The Man did, once, thus fulfilling our family's burden for the Debate Year 2013-14. He came home from his one tournament drained and pale, having spent the day locked up in a classroom, the flourescent lights flickering, his stomach grumbling, his whole body transported back to 1983, when the hellish road of high school was still his to traverse.

I swore again then I would never, ever sign up to judge.

First of all, there are all sorts of helicopter parents at Our Fine School who eat this stuff up. There is no place they'd rather be than back in high school, reliving past glories and judging other people's children. Why deprive them of their fun?

Secondly, I can't go back to high school. Cannot. Can't face the flickering lights, the stupor that comes over me the second I enter a classroom. And I'm not that good of a listener. I tune out after five minutes. I'd be a horrible judge!

But duty calls. It knocks on the door. In my case, it knocked three times. First, it knocked on Tuesday when the debate coach sent out an email that he needed two more judges for this week's tournament. Then on Wednesday, when he emailed to say he needed one more judge. Please, oh please, I thought, let somebody else sign up!

But nobody did, and this morning, the coach emailed again. His subject line read "A Plea."

Well, I can't stand to see a grown man plead, but it took me two hours to talk myself into emailing him to say, Okay, maybe. I'm not committing just yet, but I might. Will there be pizza?

The coach emailed back within minutes to say thanks for considering it, but someone else had already signed up.

And that's what always happens. Always. I resist when someone asks me to do something I really don't want to do. I say (to myself) No! I will not do it! You can't make me do it! And then, when I finally talk myself into doing it and say, Yes, okay, if you really need me to do this ... Well, I'm almost always let off the hook.

Now why do you think that is? And why do I keep forgetting?
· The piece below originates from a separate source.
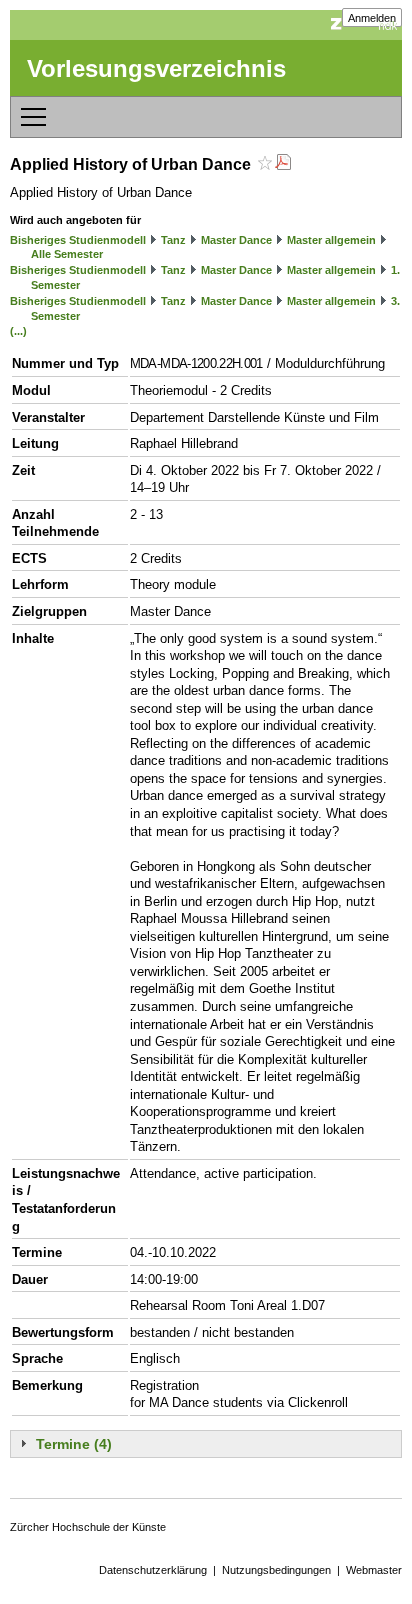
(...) (18, 331)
I just don't know. But I do think my Saturday will seem all the sweeter because I said yes and the universe said, You know what? Why don't you sleep in instead? Thanks, universe. I will!

Wednesday, October 1, 2014

Decluttering Hiatus

 My new treadmill desk! I'm walking as I write this!

My decluttering mission has been on hiatus for the last few days. Okay, maybe for a week. The problem came when it started raining last Wednesday. I didn't want to leave out any freecycling, and I didn't want to go to the recycling center in the rain. So my project came to a standstill.

Then, on Saturday the weather was good, but instead of decluttering I took a field trip. There's a plantation site about twenty minutes from my house, and I've been meaning to go out there forever. When the idea seized me on Saturday afternoon to go take the tour, I decided it was exactly the right thing to do.

Well, it was a fascinating tour, and I'm glad I went, even if it got in the way of my life being perfectly organized. The Stagville Plantation was the largest plantation in North Carolina, with over 30,000 acres and 900 slaves. The state owns the land with the main house and another section with a row of slave cabins. Both the main house and the cabins were lived in by sharecroppers until the 1950s, and the buildings are fairly well-preserved and maintained.

When I go to historical sites, what I really like to see is the domestic stuff--the furniture and the kitchenware and the buttons and combs and shoes (leather, unlike cotton, lasts). To my surprise, there wasn't much of that at Stagville. The furniture was sold off by family members years ago. The buttons? They're still there, somewhere under the dirt. There have only been two archaeological digs on the site, and they were small in scope.

So of course I came home and instead of decluttering emailed an archaeology professor on the Stagville Historic Site board of trustees and asked what gives. Turns out she's trying to get a dig going in the next few years. She said I was welcome to volunteer as a digger. I wrote back and said, Sign me up!

I guess it's for the best that I can't go dig now. I need to do finish my own dig here. More reports soon, I hope!

Tuesday, September 23, 2014

Decluttering Diary: Day 4

We have plucked all the low-hanging fruit, which means we have reached a dangerous place.

Why is it dangerous? Because now progress slows considerably and the culling will be more difficult and take longer. It's invigorating to think, "I'm gonna go through this box and I'm going to throw most of it out in thirty minutes or less!" You can be energized by that idea.

It's another thing entirely to open up a box of grad school stuff. It's the opposite of energizing. You are (if you're me) confronted by what a waste your twenties were in general, how much bad writing you did, the ways you weren't always a good friend. It's tempting to toss that box and just not deal with it. Except you (if you're me) also did some very fine writing (for your age), and you had great friends and great fun, and you traveled to Berlin and London and have all sorts of neat stuff to look at from those trips. So the box must be dealt with.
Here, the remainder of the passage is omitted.